Estos últimos enfrentan un dilema gigante. Si optan por estrategias drásticas y rigurosas (confinamientos forzosos, cuarentenas desesperantes) se les acusa de no atender la economía. Si, por el contrario, actúan con laxitud, optando por que el rebaño alcance la autoinmunidad, corren el peligro de ser tachados de criminales. Este dilema se acrecienta en ciertos países, donde se ha instalado una atmósfera de cuestionamiento a la autoridad basada en la improvisación; “una niebla de ignorancia”, como la califica Snowden. A eso debe añadirse esa extraña tendencia a cuestionar a los tomadores de decisión según sentires adolescentes, que parece haberse puesto tan de moda.

El cuadro descrito lleva a confirmar la vigencia de la hipótesis carlyliana (pese al transcurrir de las décadas) en orden a que tanto la contención como la aplicación de políticas dependerán en definitiva de la calidad de los tomadores de decisión; de la madera que tenga el político para enfrentar este flagelo. Aquel hombre de letras escocés, Thomas Carlyle, no se equivocó al emitir su famoso dictum, “la historia del mundo no es otra cosa que la biografía de los grandes hombres”. Imposible no tenerlo presente por estos días.

En tercer lugar están los desafíos institucionales. El patógeno plantea un reto muy fuerte a las estructuras políticas de cada país. Aquí cobran atención aquellos modelos denominados democracias algorítmicas. Se describe así a las singularidades de Singapur, Corea del Sur, Taiwán, y otras de anclaje confuciano que, si bien cumplen con los estándares institucionales occidentales propios de un régimen democrático, se orientan a materializar definiciones basadas en el procesamiento de gigantescos volúmenes de data, relegando a lugares discretos el debate y la individualidad, tan caros para el liberalismo occidental. Dado que no poca información estadística avala el éxito relativo de aquellas democracias algorítmicas en la guerra contra Covid19, hoy son objeto de curiosidad empírica y teórica. Trasunta una mezcla de distancia y envidia.

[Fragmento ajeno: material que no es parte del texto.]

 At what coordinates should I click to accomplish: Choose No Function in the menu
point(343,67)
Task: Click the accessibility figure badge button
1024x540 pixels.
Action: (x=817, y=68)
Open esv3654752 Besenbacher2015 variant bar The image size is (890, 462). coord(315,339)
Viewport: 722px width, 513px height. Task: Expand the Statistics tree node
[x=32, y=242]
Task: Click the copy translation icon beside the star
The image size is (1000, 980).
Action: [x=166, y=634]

Un cuarto desafío se observa en el ámbito de la socialización. Nadie sabe cuál será la nueva configuración de industrias tan vitales para ésta, como son la de los deportes y la de la cultura, o actividades gregarias como la vida escolar y universitaria. ¿Cuál será el impacto en el largo plazo del distanciamiento social y de las nuevas posibilidades tecnológicas en estos asuntos? Nuevamente aquí se divisa la centralidad de la clase política. Imposible realizar una transición adecuada hacia ese mundo incierto, si ésta es dominada por la demagogia y su hermana menor, la mediocridad.

Si se llegara a producir un fatídico cruce de estos elementos, se habrá pavimentado el camino hacia un socavón gigante que ya se divisa. El estado en que quedarán las economías y la severidad de los ajustes en el ordenamiento internacional harán que la distancia entre los ubicados en la delantera y los rezagados sea irreversible. No sería extraño que las vastas zonas de lo que hoy conocemos como Tercer Mundo se conviertan en una especie de basurales de la civilización. Por cierto que es un panorama inquietante, pero no debe olvidarse que la política internacional suele asemejarse a yermos muy inhospitalarios y crueles. Chile ha llegado a una bifurcación.

Sin ir tan lejos, un problema muy actual como son las migraciones descontroladas se está abordando con ese tipo de lógica. Ejemplo de ello son muros o vallas electrificadas entre México y EE.UU., entre Ceuta y Melilla con Marruecos, entre Marruecos y el Sahara occidental y muchos otros; incluso algunos intra-urbanos. Se ha vuelto una normalidad que se discuta en ambientes políticos si a esas vallas se le añaden cuchillas o le suben el voltaje a los dispositivos instalados. En la antigüedad, los romanos se vieron sometidos a similares desafíos y exigencias. Decidieron cavar zanjas para distanciarse de indeseables. Líneas divisorias de tipo existencial que llamaron fossa regia. En sencillo, el desafío a la clase política no es menor.